How to Get Your Money Back
Some providers require payment up front no matter what the service or your insurance coverage. If you have to provide funds up front and you know that your insurance will provide coverage, make sure you get a receipt and keep it in a safe place. If you receive notification from the insurance company that you did not have any payment requirement find your receipt. Call the billing office of the provider and ask them for a refund of the fees that you paid. If the provider does not appear willing to refund your funds, write a letter. Include a copy of your receipt and the insurance notification and request a refund of the funds you paid by a certain date. I would give the provider 20 days or so to return the funds. Again, include contact information for the provider to contact you if they have questions. Copy the letter and supporting documents before mailing or faxing them and contact the provider to see if they were received.
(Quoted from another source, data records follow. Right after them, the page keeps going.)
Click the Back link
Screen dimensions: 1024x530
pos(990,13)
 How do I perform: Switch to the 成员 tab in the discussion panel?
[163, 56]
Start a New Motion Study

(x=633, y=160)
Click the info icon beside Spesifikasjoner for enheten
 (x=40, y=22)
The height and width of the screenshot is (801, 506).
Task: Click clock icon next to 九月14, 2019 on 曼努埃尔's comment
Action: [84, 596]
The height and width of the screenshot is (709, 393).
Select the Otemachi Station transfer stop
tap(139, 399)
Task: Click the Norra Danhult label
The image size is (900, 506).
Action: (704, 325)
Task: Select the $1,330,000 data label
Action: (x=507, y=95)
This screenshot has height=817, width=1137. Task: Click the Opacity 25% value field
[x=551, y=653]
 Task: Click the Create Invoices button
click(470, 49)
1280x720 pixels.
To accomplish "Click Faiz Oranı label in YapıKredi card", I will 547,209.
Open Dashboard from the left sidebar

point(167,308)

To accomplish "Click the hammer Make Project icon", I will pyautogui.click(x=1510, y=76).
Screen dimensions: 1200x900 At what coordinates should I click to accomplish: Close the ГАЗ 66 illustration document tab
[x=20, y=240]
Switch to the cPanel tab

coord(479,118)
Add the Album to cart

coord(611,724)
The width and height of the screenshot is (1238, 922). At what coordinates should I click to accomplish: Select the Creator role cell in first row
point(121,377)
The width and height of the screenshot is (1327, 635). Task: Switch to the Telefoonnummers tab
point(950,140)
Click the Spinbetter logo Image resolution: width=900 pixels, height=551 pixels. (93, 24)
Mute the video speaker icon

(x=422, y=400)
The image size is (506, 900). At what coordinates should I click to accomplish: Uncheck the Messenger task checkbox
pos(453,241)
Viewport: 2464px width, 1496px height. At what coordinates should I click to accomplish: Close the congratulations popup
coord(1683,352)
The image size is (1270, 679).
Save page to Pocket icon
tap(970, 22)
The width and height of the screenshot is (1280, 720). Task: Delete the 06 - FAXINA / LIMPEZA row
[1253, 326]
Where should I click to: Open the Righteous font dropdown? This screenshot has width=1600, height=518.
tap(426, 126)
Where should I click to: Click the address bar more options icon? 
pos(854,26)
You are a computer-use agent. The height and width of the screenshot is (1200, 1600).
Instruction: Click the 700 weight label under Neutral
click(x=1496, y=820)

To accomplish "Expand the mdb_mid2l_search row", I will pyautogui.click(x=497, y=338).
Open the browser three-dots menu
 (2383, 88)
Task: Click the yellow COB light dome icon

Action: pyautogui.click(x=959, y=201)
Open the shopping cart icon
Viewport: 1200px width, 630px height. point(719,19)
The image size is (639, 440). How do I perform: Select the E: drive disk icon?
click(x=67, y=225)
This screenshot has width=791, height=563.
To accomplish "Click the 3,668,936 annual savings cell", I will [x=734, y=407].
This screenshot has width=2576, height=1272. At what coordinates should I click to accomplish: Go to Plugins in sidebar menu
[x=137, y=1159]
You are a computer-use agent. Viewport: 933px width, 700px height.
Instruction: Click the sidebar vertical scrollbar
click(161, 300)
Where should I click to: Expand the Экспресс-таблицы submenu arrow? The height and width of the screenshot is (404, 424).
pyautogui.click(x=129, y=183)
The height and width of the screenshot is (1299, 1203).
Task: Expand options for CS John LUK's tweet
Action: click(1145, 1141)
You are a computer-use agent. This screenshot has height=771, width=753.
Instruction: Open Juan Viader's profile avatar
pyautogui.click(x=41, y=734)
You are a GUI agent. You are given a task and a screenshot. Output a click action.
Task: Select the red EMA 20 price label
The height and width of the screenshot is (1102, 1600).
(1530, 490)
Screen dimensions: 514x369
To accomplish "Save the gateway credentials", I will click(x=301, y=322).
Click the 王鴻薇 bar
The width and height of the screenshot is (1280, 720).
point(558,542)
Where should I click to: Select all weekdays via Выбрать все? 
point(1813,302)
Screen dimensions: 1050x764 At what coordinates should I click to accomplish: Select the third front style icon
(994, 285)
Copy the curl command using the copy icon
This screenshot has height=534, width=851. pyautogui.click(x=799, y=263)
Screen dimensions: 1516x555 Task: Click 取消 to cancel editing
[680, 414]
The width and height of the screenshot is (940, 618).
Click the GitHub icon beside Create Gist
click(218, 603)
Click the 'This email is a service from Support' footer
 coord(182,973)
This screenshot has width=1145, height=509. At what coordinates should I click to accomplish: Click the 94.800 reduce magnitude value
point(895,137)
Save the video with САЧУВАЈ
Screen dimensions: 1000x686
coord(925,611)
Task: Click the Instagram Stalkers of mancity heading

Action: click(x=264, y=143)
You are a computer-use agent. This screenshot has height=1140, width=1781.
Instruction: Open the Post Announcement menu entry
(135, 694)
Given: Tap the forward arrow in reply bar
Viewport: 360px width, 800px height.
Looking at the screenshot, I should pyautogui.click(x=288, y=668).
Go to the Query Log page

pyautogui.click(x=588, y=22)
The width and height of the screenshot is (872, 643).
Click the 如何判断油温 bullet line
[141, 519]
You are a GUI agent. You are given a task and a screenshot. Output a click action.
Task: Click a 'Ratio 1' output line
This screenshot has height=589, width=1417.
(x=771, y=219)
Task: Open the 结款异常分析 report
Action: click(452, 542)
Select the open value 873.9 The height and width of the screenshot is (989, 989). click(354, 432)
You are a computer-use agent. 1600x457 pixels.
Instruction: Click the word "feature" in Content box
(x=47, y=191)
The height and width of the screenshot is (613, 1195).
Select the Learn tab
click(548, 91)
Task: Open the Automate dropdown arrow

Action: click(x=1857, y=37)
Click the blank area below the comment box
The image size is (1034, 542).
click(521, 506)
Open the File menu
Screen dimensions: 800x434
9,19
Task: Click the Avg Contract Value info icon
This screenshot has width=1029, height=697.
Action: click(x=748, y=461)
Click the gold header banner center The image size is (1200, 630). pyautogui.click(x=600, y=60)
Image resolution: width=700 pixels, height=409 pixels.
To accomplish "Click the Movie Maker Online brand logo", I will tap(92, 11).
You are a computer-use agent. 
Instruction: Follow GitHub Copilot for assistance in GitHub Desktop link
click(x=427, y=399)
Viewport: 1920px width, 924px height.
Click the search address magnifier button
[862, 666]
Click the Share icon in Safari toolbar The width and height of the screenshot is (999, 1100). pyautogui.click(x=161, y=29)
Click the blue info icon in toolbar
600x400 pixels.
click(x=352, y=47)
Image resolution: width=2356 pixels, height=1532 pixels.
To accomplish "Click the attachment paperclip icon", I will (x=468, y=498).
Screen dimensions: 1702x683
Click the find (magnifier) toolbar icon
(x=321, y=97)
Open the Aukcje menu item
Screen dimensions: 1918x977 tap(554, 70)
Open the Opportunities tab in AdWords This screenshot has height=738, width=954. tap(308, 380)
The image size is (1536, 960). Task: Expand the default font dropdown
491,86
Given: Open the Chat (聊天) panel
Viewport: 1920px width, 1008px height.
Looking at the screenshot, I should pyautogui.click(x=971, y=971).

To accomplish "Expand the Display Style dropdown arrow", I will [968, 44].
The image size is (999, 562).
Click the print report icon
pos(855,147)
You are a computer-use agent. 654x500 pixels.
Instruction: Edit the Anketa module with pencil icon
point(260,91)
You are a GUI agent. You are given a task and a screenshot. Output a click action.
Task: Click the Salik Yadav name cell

If the provider is uncooperative, you can contact the insurance company and provide a copy of your receipt and your letter to the provider. The insurance company may reimburse you for your costs and then recover the funds from the provider.
In other cases, you may not realize that the insurance company will provide coverage for some services until a later date. Before my child was born, I attended a birthing class. My insurance company reimbursement me 50% once I submitted a copy of the attendance certificate and proof of payment. I purchased a breast pump before I left the hospital. I was able to obtain a copy of the detailed receipt from the hospital showing the cost of the pump. My insurance company reimbursed me for 80% of the cost because they considered it durable medical equipment. All I needed was a letter, the billing statement, and proof of payment.
Medicaid coverage is state specific, within the overall general structure set up by the Center of Medicare and Medicaid Services within the US Department of Health and Human Services. Medicaid coverage is income based, but there are waivers which provide the ability to obtain Medicaid coverage for children alone if they have complex medical needs, even if the household income is in excess of the income limitations. Your doctor will need to provide substantial medical documentation supporting the diagnosis and needs in order for your child to enter a Medicaid waiver program.
Medicaid coverage can be retroactive to the date the application was filed or some other date, depending on the state. Make sure you keep receipts for all costs that potentially could be covered. This includes all co-payments and over-the-counter medical supplies. Document mileage costs to and from physicians and other providers, as well as tolls, parking and meal expenses. If you are entitled to retroactive coverage, you will need to provide all those receipts to Medicaid in order to be reimbursed. Write a letter explaining that you are requesting payment for the out-of-pocket expenses that you incurred during the retroactive period. Include a summary of the costs you are requesting and copies of those receipts. You may need to include copies of cancelled checks or credit card statements to provide that you actually paid the expenses.
If you have private insurance and Medicaid coverage, Medicaid should be billed as a secondary insurance. What this means is that if a doctor charges $100 for an office visit, they need to bill the private insurance first. The private insurance will pay the doctor whatever they usually do. The doctor will then bill Medicaid for any co-payment that you would have been responsible for and any uncovered services.
I hope these tips have been useful and will help you get the most out of your insurance policy. Although there is time involved in contacting providers and insurance companies, you may save yourself some money, which can always be put to better use.